To pierwsza monografia dotycząca twórczości Sass, ale dzięki szerokiemu spojrzeniu na omawiany temat otrzymujemy dzieło uniwersalne. Stronice tej książki to nie tylko biografia reżyserki, ale dogłębna analiza polskiego kina kobiecego. To reżyserska droga Sass od lat 50. XX wieku, a po czasy współczesne, która w szerokim zarysie pokazuje zmiany w polskim kinie. Autorka pokusiła się także o szczegółową analizę trylogii Sass z Dorotą Stalińską, nie zabrakło porównań do chyba najsłynniejszej kreacji Krystyny Jandy, porównywana jest także sama reżyserka np. do Agnieszki Holland i Andrzeja Wajdy.

Monografia Talarczyk – Gubały to gorzkie jabłko PRL-u ukazujące możliwości reżyserek tamtych czasów i atmosferę popularnej łódzkiej „filmówki”, to także próba odpowiedzi na to, dlaczego Sass tak upodobała sobie imię „Ewa”. „Wszystko o Ewie” to gorzkie jabłko PRL-u, po którym jednak nie ma niestrawności, do którego zasiada się ze smakiem.
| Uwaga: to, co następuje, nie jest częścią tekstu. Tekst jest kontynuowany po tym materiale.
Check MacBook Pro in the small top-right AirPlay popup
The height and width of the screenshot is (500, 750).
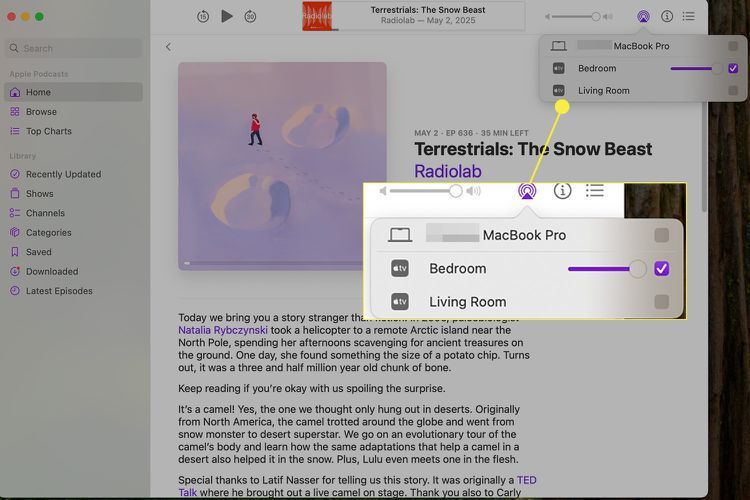733,46
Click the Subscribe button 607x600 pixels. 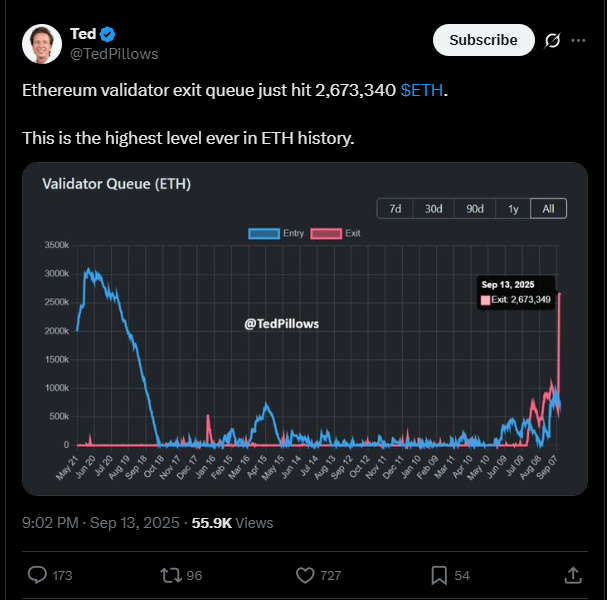click(x=484, y=40)
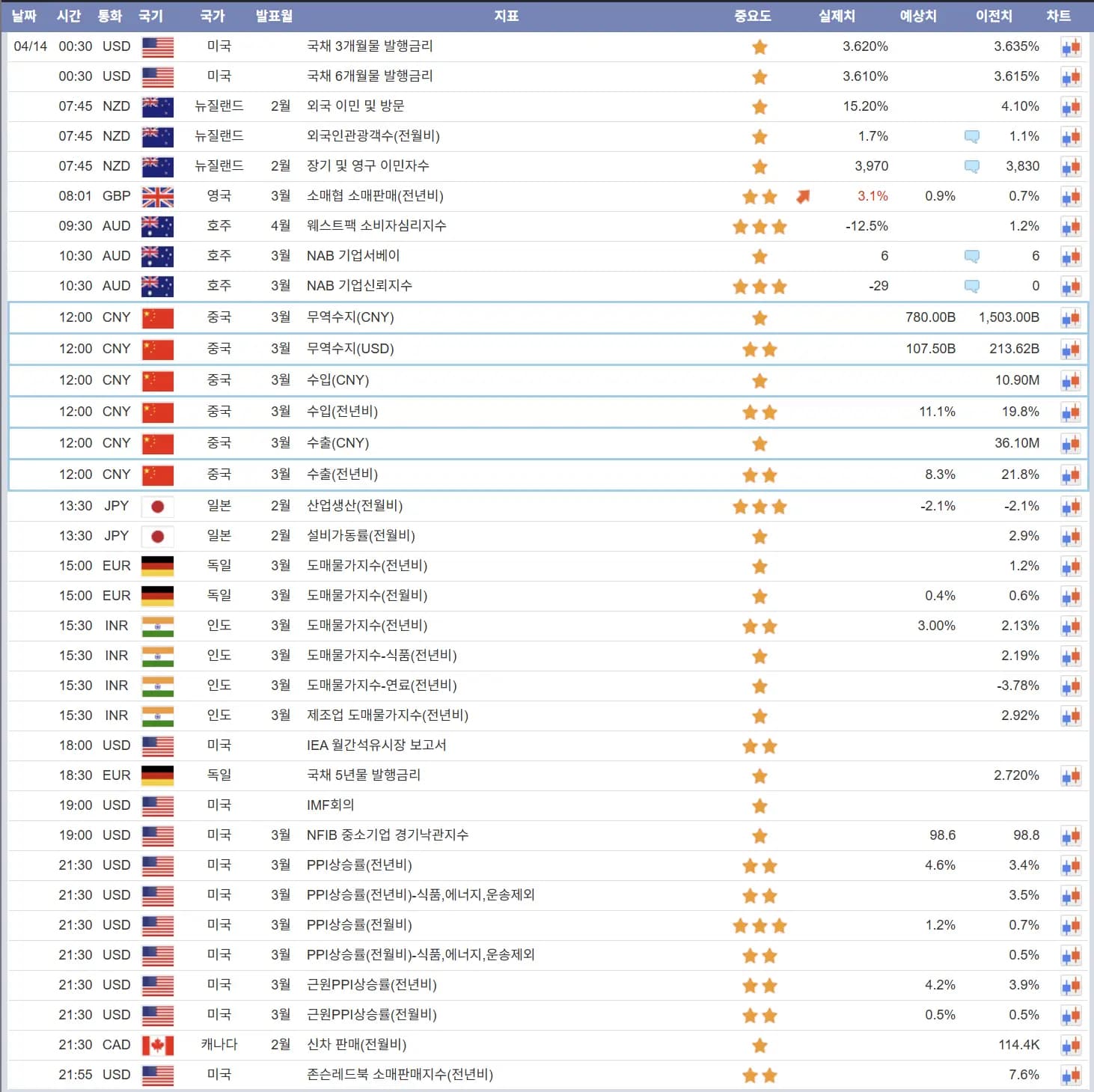This screenshot has width=1094, height=1092.
Task: Open the NFIB 중소기업 경기낙관지수 indicator
Action: pyautogui.click(x=387, y=835)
Kto powinien po nie sięgnąć? Myli się ten, który myśli, że publikacja przeznaczona jest przede wszystkim dla feministek. Sięgnąć po tę lekturę powinni ci, który interesuje poprzedni system, a także fani kina polskiego.
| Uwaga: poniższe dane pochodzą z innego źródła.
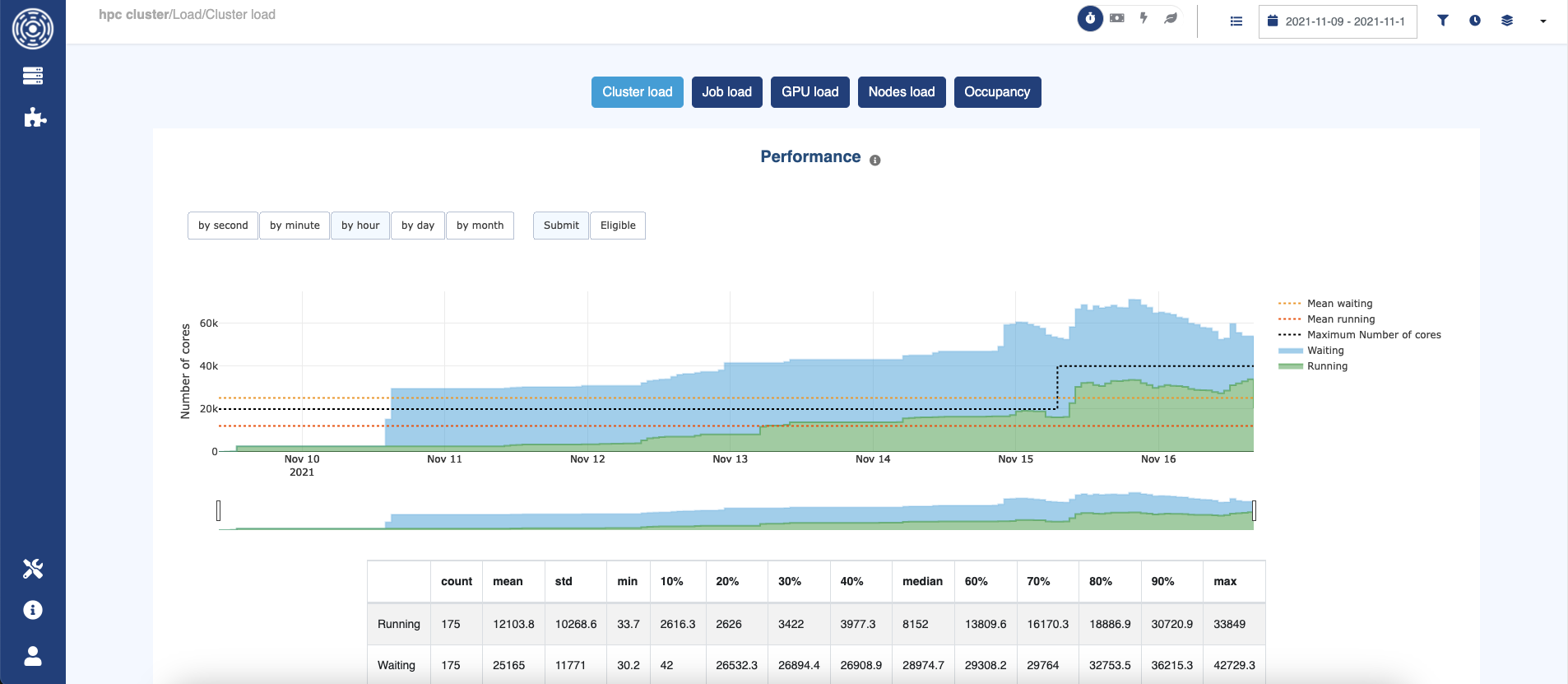The image size is (1568, 684).
Task: Select the by day aggregation button
Action: pyautogui.click(x=417, y=226)
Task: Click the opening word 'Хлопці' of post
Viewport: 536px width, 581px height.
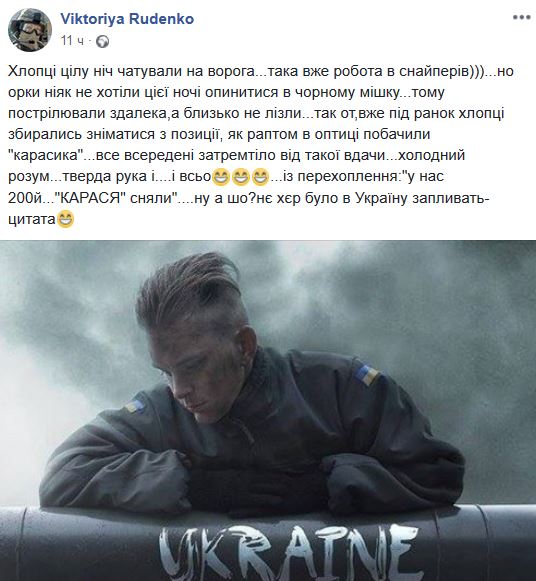Action: pos(32,71)
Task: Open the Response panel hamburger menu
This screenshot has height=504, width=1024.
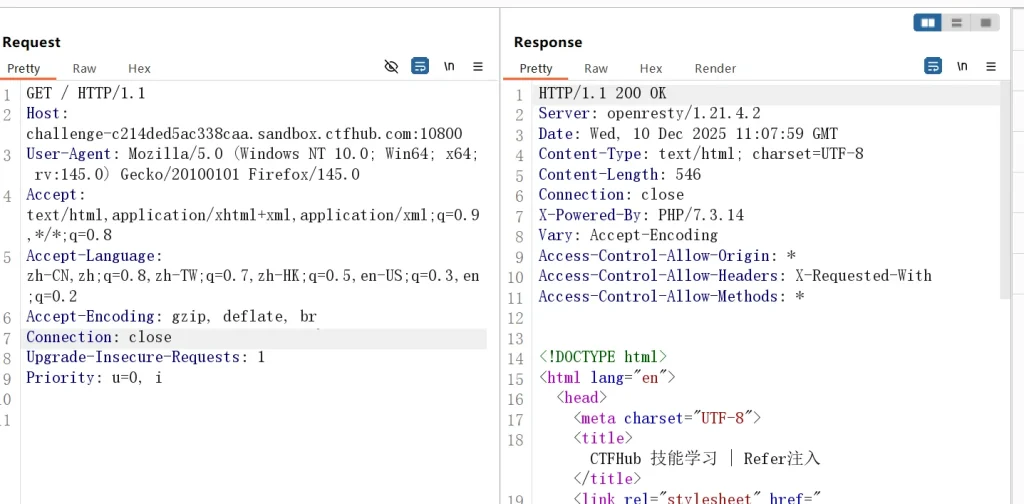Action: pos(991,66)
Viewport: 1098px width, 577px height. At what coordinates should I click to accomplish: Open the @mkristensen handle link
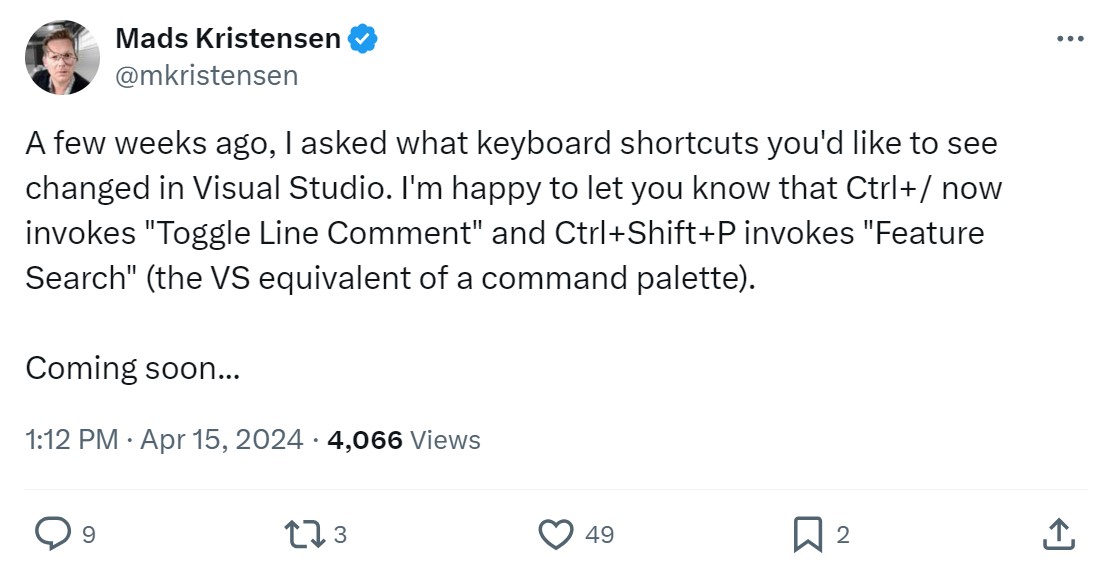coord(207,75)
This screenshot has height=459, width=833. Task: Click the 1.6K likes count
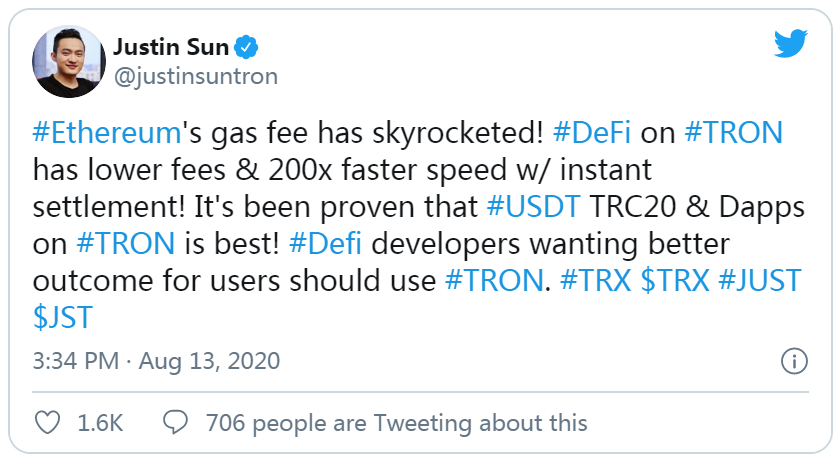point(100,423)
W książce odnajdziemy dokładną analizę dzieł Barbary Sass, która zmotywuje do tego, by sięgnąć po filmografię reżyserki, a tych, którzy ją znają, by jeszcze raz – tym razem z wnioskami autorki – obejrzeć poszczególne produkcje. Idealnym podsumowaniem i zamknięciem książki jest umieszczony na końcu wywiad z Barbarą Sass. Po lekturze Moniki Talarczyk – Gubały możemy sięgnąć do źródeł, a co najważniejsze uzupełnić naszą wiedzę na temat reżyserki. Na osobne wyróżnienie zasługuje także obszerna bibliografia, która zachęca czytelników do tego, by temat pogłębić w prywatnych badaniach.
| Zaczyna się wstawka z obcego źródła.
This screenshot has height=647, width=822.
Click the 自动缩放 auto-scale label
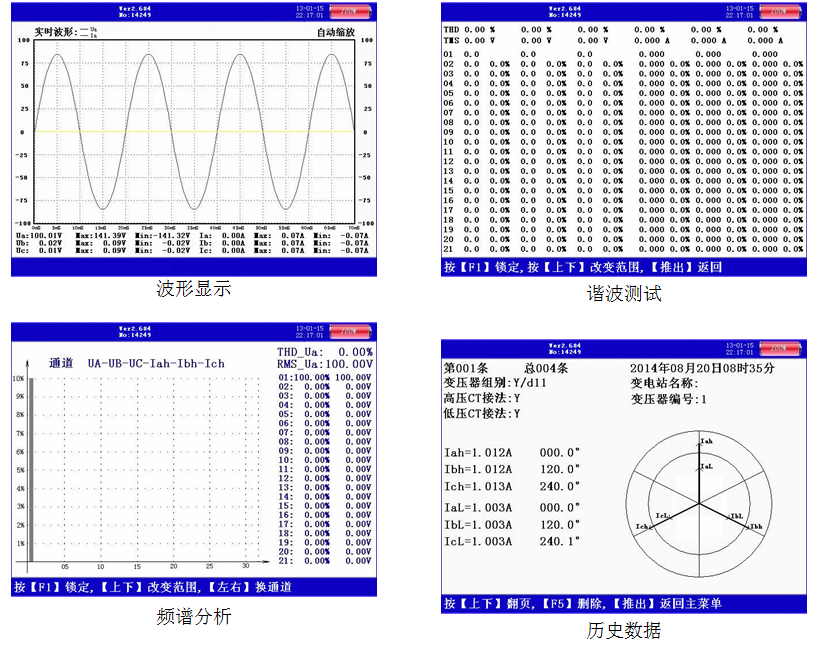tap(334, 33)
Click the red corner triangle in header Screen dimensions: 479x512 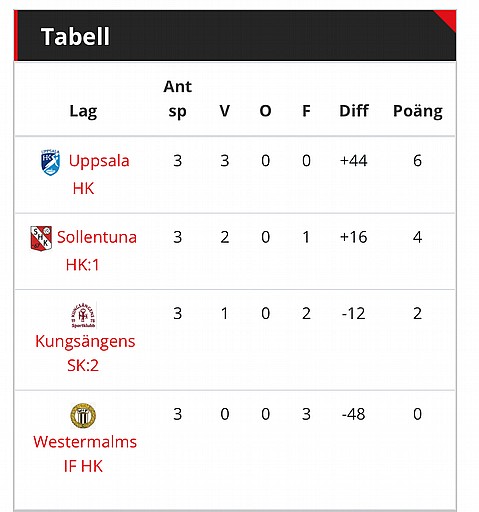point(448,18)
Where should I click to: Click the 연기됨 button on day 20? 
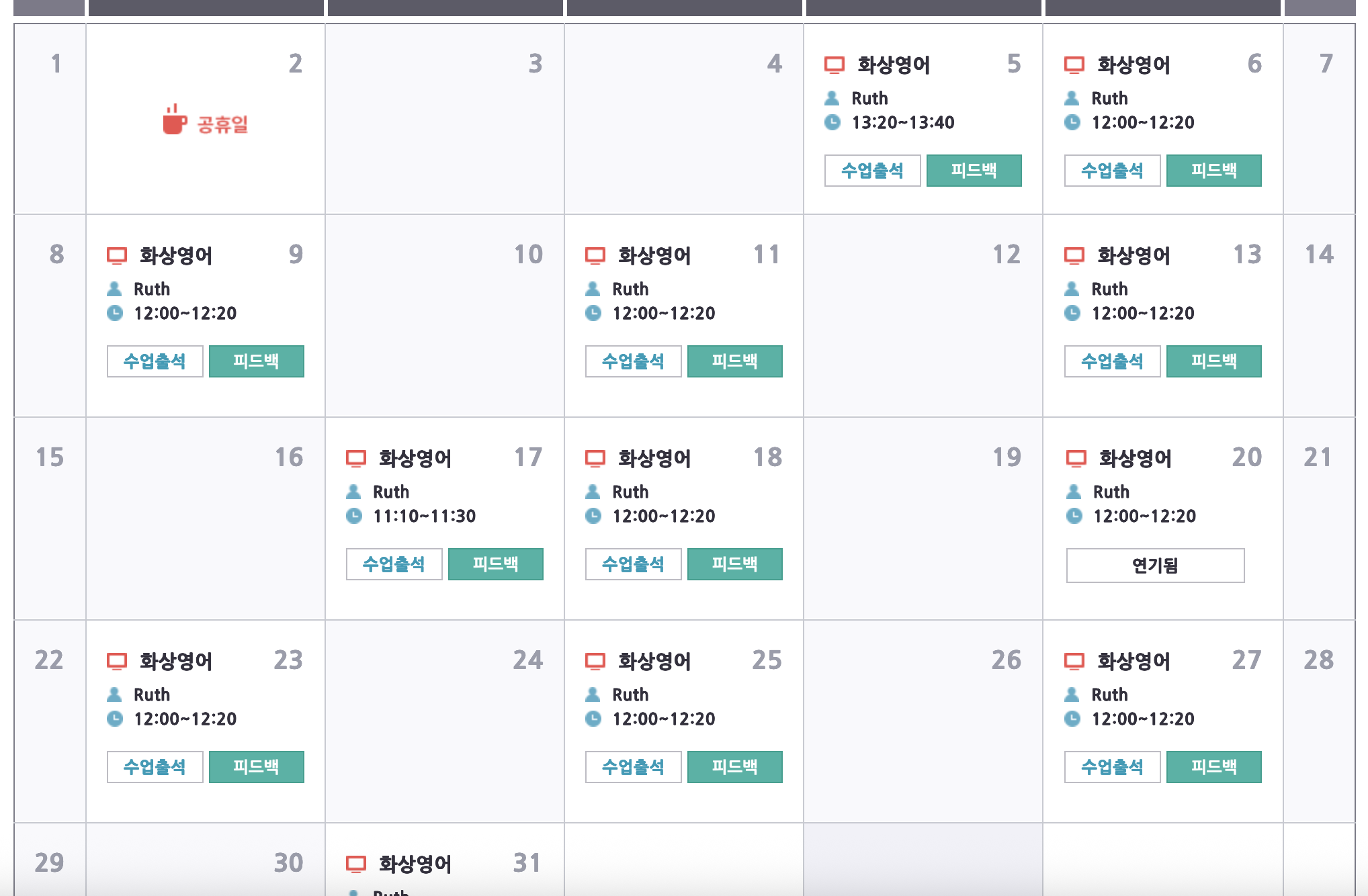1155,566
„Wszystko o Ewie” to niezwykle cenna monografia reżyserki ważnej dla polskiego filmu. Niezwykle ujmuje i napawa dumą, że to właśnie szczeciński uniwersytet opublikował tę pozycję. Tym bardziej cieszy zgrabna narracja autorki, ciekawy kontekst i dobór poszczególnych filmów do analizy. To książka, do której powinni sięgnąć nie tylko studenci Moniki Talarczyk – Gubały, ale wszyscy, których zainteresowania krążą wokół okresu PRL-u i polskiego filmu. Panie i Panowie, do księgarni, po gorzkie jabłko PRL-u. Niestrawności nie będzie, za to apetyt z całą pewnością wzrośnie.